A sua delicada sensibilidade empolgada pela dor do silêncio da cela leva-o a traçar rumos de vida mais sã, mais humilde, mais ligada à Natureza. Este poeta que leu no texto grego as palavras de Jesus, também sofreu, pelo muito que lhe foi dado interpretar:
A vida da prisão faz-nos ver as pessoas e as coisas como realmente são. Por isso é que ela nos transforma em pedra.(…)
Do outro lado do muro da cadeia há umas pobres árvores de que estão agora a brotar botões dum verde quase gritante. Sei perfeitamente o que nelas se está a passar: estão procurando expressão.
E continua:
Onde há dor há terreno sagrado. Um dia os homens compreenderão o que isto quer dizer.

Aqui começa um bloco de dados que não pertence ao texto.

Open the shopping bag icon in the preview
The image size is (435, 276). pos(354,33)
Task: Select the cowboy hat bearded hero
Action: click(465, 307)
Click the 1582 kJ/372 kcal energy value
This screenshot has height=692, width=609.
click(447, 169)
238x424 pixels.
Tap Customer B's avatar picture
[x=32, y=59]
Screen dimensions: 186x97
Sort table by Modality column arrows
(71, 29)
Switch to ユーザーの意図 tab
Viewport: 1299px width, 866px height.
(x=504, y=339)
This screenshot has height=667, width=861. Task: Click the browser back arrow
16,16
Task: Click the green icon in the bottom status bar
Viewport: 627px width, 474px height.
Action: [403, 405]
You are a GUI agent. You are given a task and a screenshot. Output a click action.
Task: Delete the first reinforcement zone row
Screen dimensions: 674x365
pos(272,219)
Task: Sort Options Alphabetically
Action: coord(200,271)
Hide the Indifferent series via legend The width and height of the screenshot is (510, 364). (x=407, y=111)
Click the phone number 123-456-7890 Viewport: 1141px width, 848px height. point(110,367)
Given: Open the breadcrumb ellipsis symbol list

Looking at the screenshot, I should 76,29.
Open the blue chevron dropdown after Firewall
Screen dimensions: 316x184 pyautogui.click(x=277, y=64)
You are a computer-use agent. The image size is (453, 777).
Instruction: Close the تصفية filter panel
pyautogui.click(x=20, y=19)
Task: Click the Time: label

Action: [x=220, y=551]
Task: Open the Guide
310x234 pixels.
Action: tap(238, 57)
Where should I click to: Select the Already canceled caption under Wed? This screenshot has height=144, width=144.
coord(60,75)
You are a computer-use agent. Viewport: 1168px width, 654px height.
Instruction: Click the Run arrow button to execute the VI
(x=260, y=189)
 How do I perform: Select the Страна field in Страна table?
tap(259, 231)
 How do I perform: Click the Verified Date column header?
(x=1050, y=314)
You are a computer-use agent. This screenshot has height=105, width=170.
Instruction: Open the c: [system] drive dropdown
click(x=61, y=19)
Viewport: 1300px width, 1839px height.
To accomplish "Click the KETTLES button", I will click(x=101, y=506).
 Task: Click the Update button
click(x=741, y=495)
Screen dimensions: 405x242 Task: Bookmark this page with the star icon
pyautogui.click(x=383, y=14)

O lugar de Cristo é, realmente com os poetas. São seus companheiros Shelley e Sófocles.
E De Profundis é seguido da Balada Do Cárcere De Reading. Reading, o cárcere à beira da cidade de Reading.
E todos os homens matam a criatura amada – de todos seja isto ouvido !
Uns matam com um olhar acerbo, outros com uma palavra blandiciosa,
mata o cobarde com um beijo, com uma espada o valente !
Há páginas fundamente comovedoras e inevitavelmente realistas neste livro-frémito de uma vida. Há muito do inesquecível poema “Ravenna”
Por muito tempo
Galopei, corri no crepúsculo
E outrora passei o carmesim no arrebol da tarde,
E finalmente estava dentro dos muros de Ravenna!
Com este poema foi Wilde laureado com o prêmio Newdigate em 1878. Ravena, a italiana cidade, obecessão de Oscar Wilde, por tudo o que estava relacionado aos Romanos e muito principalmente aos Gregos pelos quais lavravam os dias.
Sempre que releio Wilde pergunto-me por quanto tempo as cores lhe respiraram bênçãos? Por quanto tempo o bosque dos desejos lhe omitia as transgressoras paixões? E à hora certa terá havido sempre um ainda muito tempo?